King Orry made her final crossing from Douglas on Saturday, 30 August 1975; to the traditional farwell from her sister's ship's whistles, at 15:00hrs.

On Bank Holiday Monday, 31 August 1975, King Orry carried her last passengers from Llandudno to Liverpool.

==Disposal==
King Orry was bought by R. Taylor and Son of Bury for breaking up, and was taken to Glasson Dock to await her fate. She was berthed alongside for more than two months and there were rumours that she might be resold to Greek interests.

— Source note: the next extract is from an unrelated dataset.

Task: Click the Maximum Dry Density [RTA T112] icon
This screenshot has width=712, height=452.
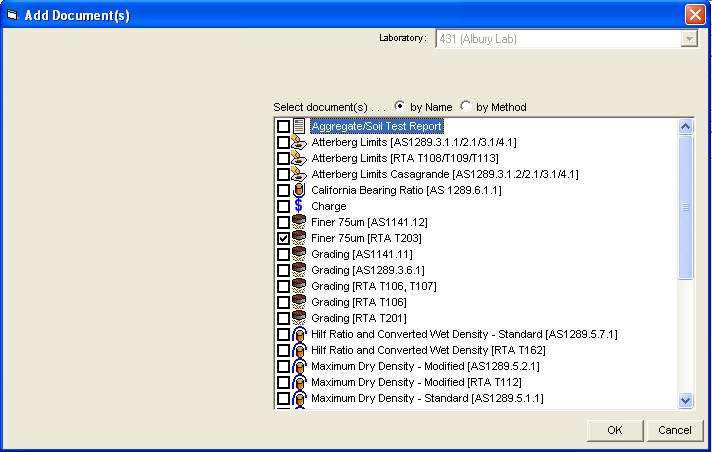Action: (x=299, y=383)
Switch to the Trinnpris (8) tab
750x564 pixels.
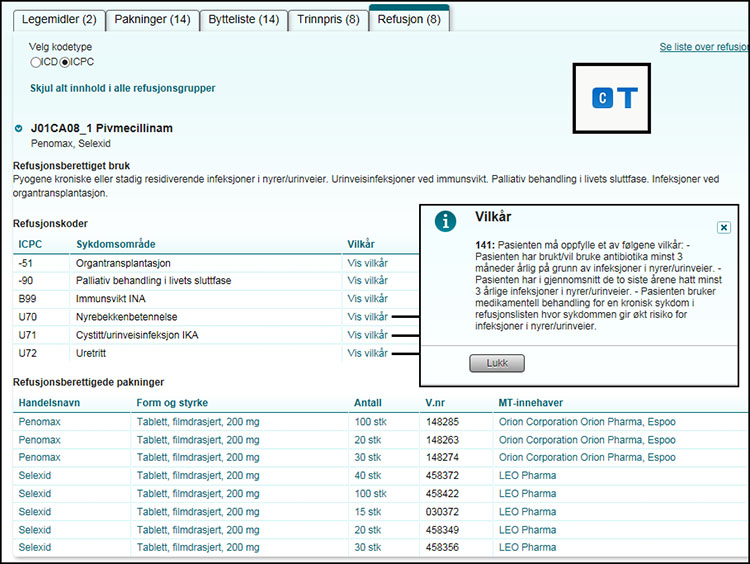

However, during a severe storm on the night of Friday, 2 January 1976, whilst laid-up at Glasson Dock on the lower estuary, King Orry broke away from her berth and drifted aground in the Lune Estuary, coming to rest on the mud flats. A great deal of energy was spent trying to re-float her, until she was finally re-floated on 15 April 1976.

Lynch and Son of Rochester, Kent broke her up in 1979.

King Orry's name was destined to survive. The breakers were approached by officials from the National Maritime Museum who purchased her starboard turbines, auxiliary machinery, a propeller and one of her three boilers. These were regarded as typical of the machinery used in the 1940s on cross-channel ships. On purchase the items were put into storage at Chatham Dockyard, the intention being to put them on display later at Greenwich. Subsequently, this occurred, and further information regarding her machinery arrangement and specifications were supplied by the Isle of Man Steam Packet Company.